[Stored dataset items]
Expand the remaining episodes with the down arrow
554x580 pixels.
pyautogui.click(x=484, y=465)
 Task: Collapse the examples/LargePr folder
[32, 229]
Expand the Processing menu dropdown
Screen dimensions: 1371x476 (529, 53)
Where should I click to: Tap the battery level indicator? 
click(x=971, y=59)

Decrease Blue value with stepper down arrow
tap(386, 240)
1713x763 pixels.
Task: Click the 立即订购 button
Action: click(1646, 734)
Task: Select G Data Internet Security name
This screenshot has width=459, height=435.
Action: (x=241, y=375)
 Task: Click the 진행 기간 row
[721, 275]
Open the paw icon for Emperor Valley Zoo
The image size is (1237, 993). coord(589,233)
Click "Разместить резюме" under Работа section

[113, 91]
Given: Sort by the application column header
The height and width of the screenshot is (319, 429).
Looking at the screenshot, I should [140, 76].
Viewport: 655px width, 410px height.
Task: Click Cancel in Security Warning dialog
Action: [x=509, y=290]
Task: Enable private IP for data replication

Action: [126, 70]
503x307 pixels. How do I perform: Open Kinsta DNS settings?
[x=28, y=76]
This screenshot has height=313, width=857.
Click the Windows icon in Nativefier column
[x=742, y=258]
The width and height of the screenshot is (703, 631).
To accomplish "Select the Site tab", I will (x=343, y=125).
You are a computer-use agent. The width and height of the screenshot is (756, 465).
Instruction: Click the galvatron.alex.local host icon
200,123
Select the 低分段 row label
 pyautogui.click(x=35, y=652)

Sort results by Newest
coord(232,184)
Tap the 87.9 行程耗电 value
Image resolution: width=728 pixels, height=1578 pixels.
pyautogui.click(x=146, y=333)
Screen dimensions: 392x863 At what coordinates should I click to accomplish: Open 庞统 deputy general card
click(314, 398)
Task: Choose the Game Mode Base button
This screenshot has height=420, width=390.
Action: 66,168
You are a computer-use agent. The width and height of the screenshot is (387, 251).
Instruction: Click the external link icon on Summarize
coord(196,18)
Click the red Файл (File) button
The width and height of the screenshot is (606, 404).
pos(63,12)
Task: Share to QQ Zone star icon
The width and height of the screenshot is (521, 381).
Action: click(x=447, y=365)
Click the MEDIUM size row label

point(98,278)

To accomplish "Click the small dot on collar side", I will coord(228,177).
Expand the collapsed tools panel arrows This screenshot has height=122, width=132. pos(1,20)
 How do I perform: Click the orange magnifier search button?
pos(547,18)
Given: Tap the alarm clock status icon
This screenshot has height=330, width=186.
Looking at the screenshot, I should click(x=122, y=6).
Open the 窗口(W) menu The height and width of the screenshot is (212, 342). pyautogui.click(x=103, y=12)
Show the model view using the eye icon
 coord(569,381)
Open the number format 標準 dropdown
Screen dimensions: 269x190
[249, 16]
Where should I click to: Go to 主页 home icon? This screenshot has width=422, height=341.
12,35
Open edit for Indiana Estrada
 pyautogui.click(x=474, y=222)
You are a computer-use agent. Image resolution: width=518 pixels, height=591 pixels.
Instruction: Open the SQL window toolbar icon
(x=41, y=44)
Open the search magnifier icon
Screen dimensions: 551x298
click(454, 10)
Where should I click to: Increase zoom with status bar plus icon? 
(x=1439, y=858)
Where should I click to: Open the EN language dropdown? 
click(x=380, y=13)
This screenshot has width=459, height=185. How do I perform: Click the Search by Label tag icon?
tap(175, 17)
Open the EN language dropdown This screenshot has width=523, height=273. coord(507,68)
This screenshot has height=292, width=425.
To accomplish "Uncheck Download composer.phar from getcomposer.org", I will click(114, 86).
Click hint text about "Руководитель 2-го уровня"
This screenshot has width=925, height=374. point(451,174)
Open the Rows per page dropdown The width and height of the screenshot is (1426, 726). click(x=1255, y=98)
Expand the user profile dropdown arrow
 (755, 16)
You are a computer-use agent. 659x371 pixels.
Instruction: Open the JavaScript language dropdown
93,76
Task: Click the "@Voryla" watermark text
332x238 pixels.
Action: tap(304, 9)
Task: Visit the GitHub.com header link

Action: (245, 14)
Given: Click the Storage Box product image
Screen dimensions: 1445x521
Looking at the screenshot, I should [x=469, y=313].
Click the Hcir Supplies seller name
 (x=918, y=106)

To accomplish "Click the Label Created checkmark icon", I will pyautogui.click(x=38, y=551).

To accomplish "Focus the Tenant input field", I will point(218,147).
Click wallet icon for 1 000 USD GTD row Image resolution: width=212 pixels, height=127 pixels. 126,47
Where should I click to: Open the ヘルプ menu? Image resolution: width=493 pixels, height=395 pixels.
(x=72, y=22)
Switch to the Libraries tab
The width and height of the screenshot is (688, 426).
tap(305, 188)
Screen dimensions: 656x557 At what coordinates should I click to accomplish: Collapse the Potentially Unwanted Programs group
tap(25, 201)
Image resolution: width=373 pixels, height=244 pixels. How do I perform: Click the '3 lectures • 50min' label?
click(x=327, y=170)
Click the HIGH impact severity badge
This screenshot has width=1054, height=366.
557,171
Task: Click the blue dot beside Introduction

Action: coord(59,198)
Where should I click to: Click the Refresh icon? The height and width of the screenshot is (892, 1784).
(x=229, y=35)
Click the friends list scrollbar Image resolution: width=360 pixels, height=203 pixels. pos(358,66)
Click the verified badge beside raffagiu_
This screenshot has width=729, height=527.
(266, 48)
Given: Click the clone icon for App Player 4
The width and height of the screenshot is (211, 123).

WORK INSTRUCTIONS:
Your answer must consist solely of the lines above between the line holding "Task: Enable private IP for data replication" and the line holding "Given: Tap the alarm clock status icon", inclusive, copied exactly.

SOLVED EXERCISE:
Task: Enable private IP for data replication

Action: [126, 70]
503x307 pixels. How do I perform: Open Kinsta DNS settings?
[x=28, y=76]
This screenshot has height=313, width=857.
Click the Windows icon in Nativefier column
[x=742, y=258]
The width and height of the screenshot is (703, 631).
To accomplish "Select the Site tab", I will (x=343, y=125).
You are a computer-use agent. The width and height of the screenshot is (756, 465).
Instruction: Click the galvatron.alex.local host icon
200,123
Select the 低分段 row label
 pyautogui.click(x=35, y=652)

Sort results by Newest
coord(232,184)
Tap the 87.9 行程耗电 value
Image resolution: width=728 pixels, height=1578 pixels.
pyautogui.click(x=146, y=333)
Screen dimensions: 392x863 At what coordinates should I click to accomplish: Open 庞统 deputy general card
click(314, 398)
Task: Choose the Game Mode Base button
This screenshot has height=420, width=390.
Action: 66,168
You are a computer-use agent. The width and height of the screenshot is (387, 251).
Instruction: Click the external link icon on Summarize
coord(196,18)
Click the red Файл (File) button
The width and height of the screenshot is (606, 404).
pos(63,12)
Task: Share to QQ Zone star icon
The width and height of the screenshot is (521, 381).
Action: click(x=447, y=365)
Click the MEDIUM size row label

point(98,278)

To accomplish "Click the small dot on collar side", I will coord(228,177).
Expand the collapsed tools panel arrows This screenshot has height=122, width=132. pos(1,20)
 How do I perform: Click the orange magnifier search button?
pos(547,18)
Given: Tap the alarm clock status icon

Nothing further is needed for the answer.